Le voyage se fit en litière. Quatre gardes marchaient de chaque côté. M. de Nancey, porteur de l’ordre qui devait ouvrir à Henri les portes de la prison protectrice, marchait le premier.

À la poterne du donjon, on s’arrêta. M. de Nancey descendit de cheval, ouvrit la portière fermée à cadenas, et invita respectueusement le roi à descendre.

Henri obéit sans faire la moindre observation. Toute demeure lui semblait plus sûre que le Louvre, et dix portes se fermant sur lui se fermaient en même temps entre lui et Catherine de Médicis.

Le prisonnier royal traversa le pont-levis entre deux soldats, franchit les trois portes du bas du donjon et les trois portes du bas de l’escalier; puis, toujours précédé de M. de Nancey, il monta un étage. Arrivé là, le capitaine des gardes, voyant qu’il s’apprêtait encore à monter, lui dit:

– Monseigneur, arrêtez-vous là.

– Ah! ah! ah! dit Henri en s’arrêtant, il paraît qu’on me fait les honneurs du premier étage.

– Sire, répondit M. de Nancey, on vous traite en tête couronnée.

– Diable! diable! se dit Henri, deux ou trois étages de plus ne m’auraient aucunement humilié.

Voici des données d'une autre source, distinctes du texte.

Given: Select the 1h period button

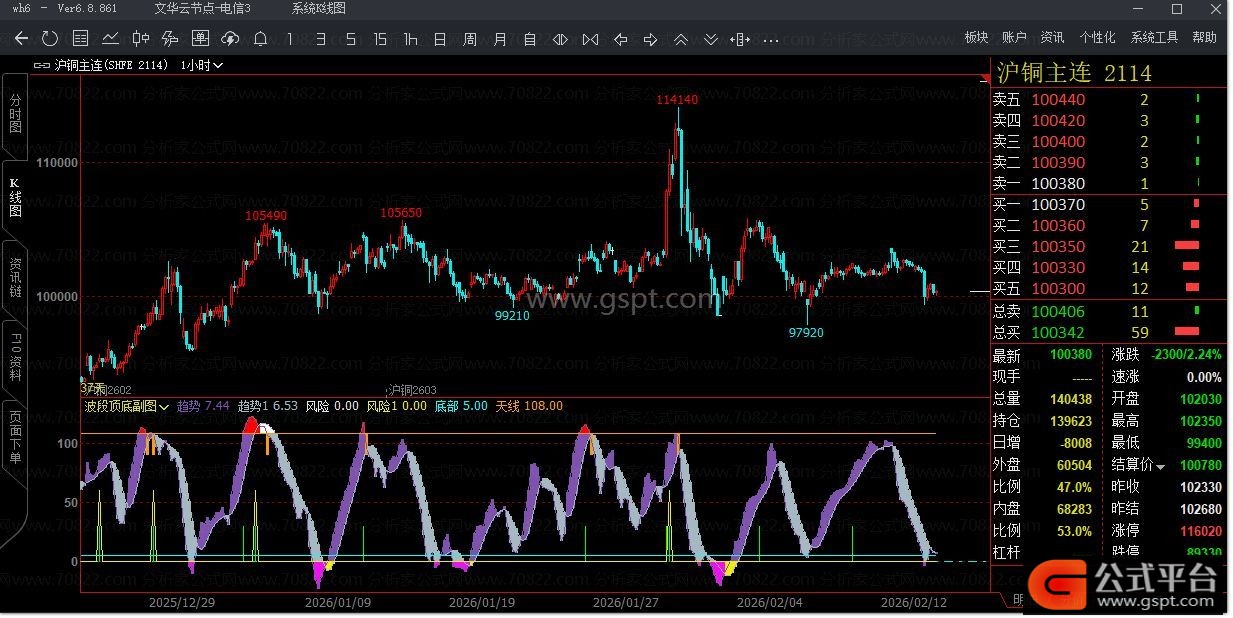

Je serai trop bien ici: on se doutera de quelque chose.

– Votre Majesté veut-elle me suivre? dit M. de Nancey.

– Ventre-saint-gris! dit le roi de Navarre, vous savez bien, monsieur, qu’il ne s’agit point ici de ce que je veux ou de ce que je ne veux pas, mais de ce qu’ordonne mon frère Charles. Ordonne-t-il de vous suivre?

– Oui, Sire.

– En ce cas, je vous suis, monsieur. On s’engagea dans une espèce de corridor à l’extrémité duquel on se trouva dans une salle assez vaste, aux murs sombres et d’un aspect parfaitement lugubre.

Henri regarda autour de lui avec un regard qui n’était pas exempt d’inquiétude.

– Où sommes-nous? dit-il.

– Nous traversons la salle de la question, Monseigneur.

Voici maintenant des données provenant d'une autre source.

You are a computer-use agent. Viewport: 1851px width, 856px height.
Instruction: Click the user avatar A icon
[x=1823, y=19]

– Ah! ah! fit le roi. Et il regarda plus attentivement. Il y avait un peu de tout dans cette chambre: des brocs et des chevalets pour la question de l’eau, des coins et des maillets pour la question des brodequins; en outre, des sièges de pierre destinés aux malheureux qui attendaient la torture faisaient à peu près le tour de la salle, et au-dessus de ces sièges, à ces sièges eux-mêmes, au pied de ces sièges, étaient des anneaux de fer scellés dans le mur sans autre symétrie que celle de l’art tortionnaire. Mais leur proximité des sièges indiquait assez qu’ils étaient là pour attendre les membres de ceux qui seraient assis.

Henri continua son chemin sans dire une parole, mais ne perdant pas un détail de tout cet appareil hideux qui écrivait, pour ainsi dire, l’histoire de la douleur sur les murailles.

Cette attention à regarder autour de lui fit que Henri ne regarda point à ses pieds et trébucha.

– Eh! dit-il, qu’est-ce donc que cela?

Et il montrait une espèce de sillon creusé sur la dalle humide qui faisait le plancher.

– C’est la gouttière, Sire.

– Il pleut donc, ici?

– Oui, Sire, du sang.

– Ah! ah! dit Henri, fort bien. Est-ce que nous n’arriverons pas bientôt à ma chambre?

– Si fait, Monseigneur, nous y sommes, dit une ombre qui se dessinait dans l’obscurité et qui devenait, à mesure qu’on s’approchait d’elle, plus visible et plus palpable.

Henri, qui croyait avoir reconnu la voix, fit quelques pas et reconnut la figure.

– Tiens! c’est vous, Beaulieu, dit-il, et que diable faites-vous ici?

– Sire, je viens de recevoir ma nomination au gouvernement de la forteresse de Vincennes.